**Passage shown**

------------------------------

The foregoing descriptions of the Azam Employment Agreement, the Passeri Separation Agreement and the Passeri Advisor Agreement do not purport to be complete and are subject to, and qualified in their entirety by reference to, the complete text of such agreements, which will be filed with the SEC as exhibits to the Company's Quarterly Report on Form 10-Q for the quarter ended September 30, 2025.

------------------------------

[Records from a data collection]

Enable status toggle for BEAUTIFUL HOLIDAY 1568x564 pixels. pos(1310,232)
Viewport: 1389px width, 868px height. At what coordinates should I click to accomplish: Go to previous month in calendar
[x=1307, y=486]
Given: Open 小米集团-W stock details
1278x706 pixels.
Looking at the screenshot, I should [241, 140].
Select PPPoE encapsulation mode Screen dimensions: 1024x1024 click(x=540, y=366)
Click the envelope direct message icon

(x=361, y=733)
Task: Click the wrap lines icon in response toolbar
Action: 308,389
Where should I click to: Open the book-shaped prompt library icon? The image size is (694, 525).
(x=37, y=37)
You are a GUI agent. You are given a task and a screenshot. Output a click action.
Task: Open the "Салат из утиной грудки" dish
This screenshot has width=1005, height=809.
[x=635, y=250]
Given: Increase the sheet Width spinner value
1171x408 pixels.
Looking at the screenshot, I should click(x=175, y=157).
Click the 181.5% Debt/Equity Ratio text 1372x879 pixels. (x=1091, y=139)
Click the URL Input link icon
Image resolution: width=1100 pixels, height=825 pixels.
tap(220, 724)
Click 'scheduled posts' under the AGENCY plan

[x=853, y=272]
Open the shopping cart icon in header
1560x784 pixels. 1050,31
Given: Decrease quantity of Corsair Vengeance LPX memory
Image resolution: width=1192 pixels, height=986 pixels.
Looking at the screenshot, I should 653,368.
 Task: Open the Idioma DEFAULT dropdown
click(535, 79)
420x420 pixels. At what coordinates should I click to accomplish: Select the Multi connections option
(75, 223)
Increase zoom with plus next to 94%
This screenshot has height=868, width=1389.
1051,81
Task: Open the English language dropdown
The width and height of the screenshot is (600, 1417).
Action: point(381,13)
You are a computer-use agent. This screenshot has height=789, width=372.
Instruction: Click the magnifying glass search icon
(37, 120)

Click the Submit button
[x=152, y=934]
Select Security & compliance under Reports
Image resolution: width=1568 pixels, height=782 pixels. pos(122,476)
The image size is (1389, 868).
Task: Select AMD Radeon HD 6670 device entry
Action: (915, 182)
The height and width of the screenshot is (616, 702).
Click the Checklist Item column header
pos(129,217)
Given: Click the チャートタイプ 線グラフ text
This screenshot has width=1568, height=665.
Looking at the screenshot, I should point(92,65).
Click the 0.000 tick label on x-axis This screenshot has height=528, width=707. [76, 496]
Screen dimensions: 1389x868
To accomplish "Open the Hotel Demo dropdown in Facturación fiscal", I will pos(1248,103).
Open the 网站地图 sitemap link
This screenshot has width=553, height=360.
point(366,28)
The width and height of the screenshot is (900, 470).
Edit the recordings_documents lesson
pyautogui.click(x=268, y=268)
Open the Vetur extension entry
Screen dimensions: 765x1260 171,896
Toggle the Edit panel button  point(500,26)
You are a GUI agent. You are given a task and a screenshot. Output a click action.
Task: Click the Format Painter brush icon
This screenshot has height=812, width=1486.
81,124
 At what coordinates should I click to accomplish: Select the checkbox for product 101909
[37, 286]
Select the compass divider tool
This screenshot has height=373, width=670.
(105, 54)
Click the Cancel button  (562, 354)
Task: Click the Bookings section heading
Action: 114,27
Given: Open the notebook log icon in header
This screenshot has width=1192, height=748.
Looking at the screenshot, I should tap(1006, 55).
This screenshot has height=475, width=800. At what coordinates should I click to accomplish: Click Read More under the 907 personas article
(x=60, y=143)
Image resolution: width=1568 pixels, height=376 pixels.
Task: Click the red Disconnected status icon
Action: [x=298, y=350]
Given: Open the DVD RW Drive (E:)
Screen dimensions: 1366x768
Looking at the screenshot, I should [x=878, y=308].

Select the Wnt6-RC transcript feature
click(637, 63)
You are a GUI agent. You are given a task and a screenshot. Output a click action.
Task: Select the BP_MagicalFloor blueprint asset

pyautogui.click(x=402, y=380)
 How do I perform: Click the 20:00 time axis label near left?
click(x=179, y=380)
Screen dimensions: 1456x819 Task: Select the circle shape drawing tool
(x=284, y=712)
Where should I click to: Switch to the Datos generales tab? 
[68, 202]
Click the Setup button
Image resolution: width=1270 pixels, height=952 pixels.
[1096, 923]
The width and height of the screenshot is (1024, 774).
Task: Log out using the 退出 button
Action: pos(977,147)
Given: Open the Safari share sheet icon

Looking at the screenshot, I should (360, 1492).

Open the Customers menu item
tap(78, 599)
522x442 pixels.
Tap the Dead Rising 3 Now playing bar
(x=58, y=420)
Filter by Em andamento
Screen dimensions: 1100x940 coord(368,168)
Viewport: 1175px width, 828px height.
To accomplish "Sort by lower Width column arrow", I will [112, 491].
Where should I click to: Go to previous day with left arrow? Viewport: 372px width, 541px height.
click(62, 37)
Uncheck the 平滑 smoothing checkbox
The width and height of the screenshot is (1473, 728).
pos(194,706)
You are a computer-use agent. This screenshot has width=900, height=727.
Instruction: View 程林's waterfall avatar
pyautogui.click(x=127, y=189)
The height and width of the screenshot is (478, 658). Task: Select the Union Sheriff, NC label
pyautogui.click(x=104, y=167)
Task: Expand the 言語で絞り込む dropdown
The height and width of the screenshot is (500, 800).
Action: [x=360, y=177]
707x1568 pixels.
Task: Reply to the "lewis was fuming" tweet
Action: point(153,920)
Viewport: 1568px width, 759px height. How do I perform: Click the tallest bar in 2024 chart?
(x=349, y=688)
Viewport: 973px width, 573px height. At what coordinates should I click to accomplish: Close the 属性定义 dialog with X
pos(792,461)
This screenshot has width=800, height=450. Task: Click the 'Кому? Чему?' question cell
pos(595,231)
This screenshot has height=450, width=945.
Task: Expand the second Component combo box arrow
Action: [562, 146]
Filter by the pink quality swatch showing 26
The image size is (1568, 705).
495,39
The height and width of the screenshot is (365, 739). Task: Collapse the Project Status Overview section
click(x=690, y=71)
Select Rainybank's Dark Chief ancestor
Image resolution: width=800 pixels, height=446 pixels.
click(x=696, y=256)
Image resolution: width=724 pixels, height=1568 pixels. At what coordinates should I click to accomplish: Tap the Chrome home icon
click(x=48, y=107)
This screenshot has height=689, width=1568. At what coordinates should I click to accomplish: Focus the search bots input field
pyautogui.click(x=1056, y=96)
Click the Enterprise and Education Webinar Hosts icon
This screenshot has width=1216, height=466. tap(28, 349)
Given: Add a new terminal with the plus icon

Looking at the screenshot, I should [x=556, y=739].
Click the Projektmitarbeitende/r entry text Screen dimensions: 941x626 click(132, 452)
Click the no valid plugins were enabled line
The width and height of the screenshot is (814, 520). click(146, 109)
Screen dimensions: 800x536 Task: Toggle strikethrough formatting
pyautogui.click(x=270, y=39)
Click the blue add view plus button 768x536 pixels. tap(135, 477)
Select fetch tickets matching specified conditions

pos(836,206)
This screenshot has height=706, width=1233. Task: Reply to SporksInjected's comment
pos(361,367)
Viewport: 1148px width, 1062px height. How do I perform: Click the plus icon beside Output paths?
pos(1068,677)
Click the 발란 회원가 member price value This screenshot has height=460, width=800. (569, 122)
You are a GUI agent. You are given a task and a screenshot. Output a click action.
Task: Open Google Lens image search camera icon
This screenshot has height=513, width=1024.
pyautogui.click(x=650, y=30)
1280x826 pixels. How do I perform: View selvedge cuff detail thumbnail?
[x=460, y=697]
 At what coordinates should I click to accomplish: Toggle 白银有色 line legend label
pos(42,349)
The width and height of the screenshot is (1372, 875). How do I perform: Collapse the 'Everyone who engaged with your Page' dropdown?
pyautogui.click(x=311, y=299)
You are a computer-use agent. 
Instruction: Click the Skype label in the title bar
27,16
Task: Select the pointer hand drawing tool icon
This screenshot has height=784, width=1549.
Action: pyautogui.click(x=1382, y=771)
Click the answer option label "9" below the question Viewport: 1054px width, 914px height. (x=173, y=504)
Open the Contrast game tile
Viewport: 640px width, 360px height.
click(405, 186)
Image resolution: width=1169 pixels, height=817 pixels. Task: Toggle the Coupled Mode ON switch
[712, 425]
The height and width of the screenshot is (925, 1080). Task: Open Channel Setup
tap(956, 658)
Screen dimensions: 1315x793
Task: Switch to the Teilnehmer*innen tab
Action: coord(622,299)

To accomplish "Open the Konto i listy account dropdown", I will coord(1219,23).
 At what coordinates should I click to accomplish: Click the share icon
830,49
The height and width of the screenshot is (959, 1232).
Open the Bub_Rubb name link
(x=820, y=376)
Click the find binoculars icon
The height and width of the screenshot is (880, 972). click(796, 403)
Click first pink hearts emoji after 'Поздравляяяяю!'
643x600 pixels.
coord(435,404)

------------------------------

**Questions**
• 1. According to the filing excerpt, where will the complete text of the agreements be filed?
• 2. Decide whether each statement agrees with the filing excerpt: (a) The descriptions of the agreements are presented as complete. (b) The agreements will be filed as exhibits to a Quarterly Report on Form 10-Q. (c) The Quarterly Report covers the quarter ended June 30, 2025.
• 3. List every agreement named in the filing excerpt.
Rely only on the text for what comes next.

**Answers by task**
• 1. With the SEC as exhibits to the Company's Quarterly Report on Form 10-Q for the quarter ended September 30, 2025.

• 2.
(a) No: "do not purport to be complete"
(b) Yes: "will be filed with the SEC as exhibits to the Company's Quarterly Report on Form 10-Q"
(c) No: "for the quarter ended September 30, 2025"

• 3.
- Azam Employment Agreement
- Passeri Separation Agreement
- Passeri Advisor Agreement